После скрепного магазина мое внимание привлек отдел с холодным оружием. Здесь тоже буйным цветом цвел закос под что-то проверенное временем и континентами. Финки НКВД от кизлярских мастеров, переименованные в «свинорезы» серборезы, швейцарские ножи, ножи от викингов и ирландцев, ножи для метания, казачьи кинжалы, матросские кортики, дамасская сталь, переливающиеся цветами радуги керамбиты, мультитулы для выживания — все это на раз побивало мой невнятный пацифизм, как грамотный маркетинг побивает скверно поданную искренность.
Продавцу надоело, что я молча трусь возле товаров, и он спросил, есть ли у меня вопросы.
Я сказал, что вопросов не имею, и купил филиппинский нож-бабочку. Даже не потрогав.
Повелся на масляные разводы. И на красивое название — балисонг.
12
Когда я вернулся, Зарема и Денис спорили.
— В прошлом году тоже бастовали, — доказывал Денис с бокалом. — Ох, как они бастовали! Тот же самый «Озон», те же самые транспортники. Ничего кардинально не меняется.
— А в позапрошлом бастовали меньше, причем в полтора раза. Классовое сознание медленно, но растет.
— Это что угодно, только не классовое сознание. Ты механистично применяешь тезис о том, что количество превращается в качество.
— Еще скажи, что я догматик.
— Зарема, ты догматик.
Со стороны это смотрелось комично.
— Так-то я всей душой за тебя, — заверил Денис. — Я тоже хочу, чтобы рабочий класс воспрянул и денацифицировал тут все к чертовой бабушке. Прикинь, просыпаемся мы утром, а по телевизору Ленин выступает в кепке. Кремль взяли, Внуково под контролем, студию Соловьева захватили. И политическая программа как по заказу. Мир — народам, газовая труба — рабочим, кредитная амнистия — физлицам. По всей стране конструкторские бюро и фабрики по производству микрочипов. И много- много одухотворенных россиян, готовых вырвать свои сердца, чтобы осветить коммунистическую тропу для всего человечества.

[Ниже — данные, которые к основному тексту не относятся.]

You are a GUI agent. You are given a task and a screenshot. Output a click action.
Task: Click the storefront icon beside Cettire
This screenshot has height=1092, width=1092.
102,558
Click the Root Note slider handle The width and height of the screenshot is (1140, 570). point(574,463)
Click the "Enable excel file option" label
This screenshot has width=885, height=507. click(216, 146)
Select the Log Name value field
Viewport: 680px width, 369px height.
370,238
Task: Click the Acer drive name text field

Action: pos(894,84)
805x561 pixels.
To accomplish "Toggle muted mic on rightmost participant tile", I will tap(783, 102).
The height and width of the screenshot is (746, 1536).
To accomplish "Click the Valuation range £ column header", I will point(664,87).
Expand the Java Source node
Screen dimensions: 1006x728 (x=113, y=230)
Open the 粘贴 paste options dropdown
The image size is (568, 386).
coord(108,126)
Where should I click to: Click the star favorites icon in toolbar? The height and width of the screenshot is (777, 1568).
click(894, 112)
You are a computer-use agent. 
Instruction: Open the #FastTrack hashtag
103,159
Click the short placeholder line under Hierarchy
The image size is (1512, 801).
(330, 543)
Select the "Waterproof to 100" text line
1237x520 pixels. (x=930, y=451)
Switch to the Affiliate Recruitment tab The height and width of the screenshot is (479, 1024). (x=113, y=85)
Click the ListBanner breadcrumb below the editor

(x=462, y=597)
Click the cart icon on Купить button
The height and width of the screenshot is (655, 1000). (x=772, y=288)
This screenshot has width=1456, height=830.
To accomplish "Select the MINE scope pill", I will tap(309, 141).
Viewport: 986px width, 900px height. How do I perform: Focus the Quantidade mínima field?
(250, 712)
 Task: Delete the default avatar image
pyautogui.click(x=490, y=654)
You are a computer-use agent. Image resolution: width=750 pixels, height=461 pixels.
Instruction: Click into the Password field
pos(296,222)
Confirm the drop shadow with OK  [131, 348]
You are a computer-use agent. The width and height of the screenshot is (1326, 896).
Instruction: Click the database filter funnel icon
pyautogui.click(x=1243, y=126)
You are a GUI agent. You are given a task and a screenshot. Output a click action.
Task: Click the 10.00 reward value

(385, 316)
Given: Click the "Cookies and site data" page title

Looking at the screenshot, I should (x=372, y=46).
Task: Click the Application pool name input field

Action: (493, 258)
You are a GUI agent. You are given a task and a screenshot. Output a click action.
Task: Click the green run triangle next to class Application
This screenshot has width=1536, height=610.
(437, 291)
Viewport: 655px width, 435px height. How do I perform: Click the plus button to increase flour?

— Нейросеть лучше не нарисует, — подтвердил я.
По довольной улыбке Заремы я видел, что скепсис Дениса ее не убедил.
— Кажется, господин ворчун у нас тоже догматик. Он не способен помыслить революцию кроме как через большевистский сценарий и образы 1917 года.
Денис махнул рукой и отпил из бокала.
— Ты совсем не пьянеешь, — заметил я. — Это вода?
— Тоник. Лечу им язву.
Денис рассказал мне, что к суду над профсоюзом айтишников его не привлекли ни в качестве обвиняемого, ни в качестве свидетеля. Высокая квалификация спасла его и от волны сокращений, когда нейросеть отнимала работу у программистов и дизайнеров.
Зарплату Денису урезали, но место сохранили.
— Это трансгрессия, чел, — пояснил он. — На тебя наступают, а ты радуешься, что не раздавили. Если Зарема в нашем споре победит, я с радостью признаю, что прогнозист из меня днищенский.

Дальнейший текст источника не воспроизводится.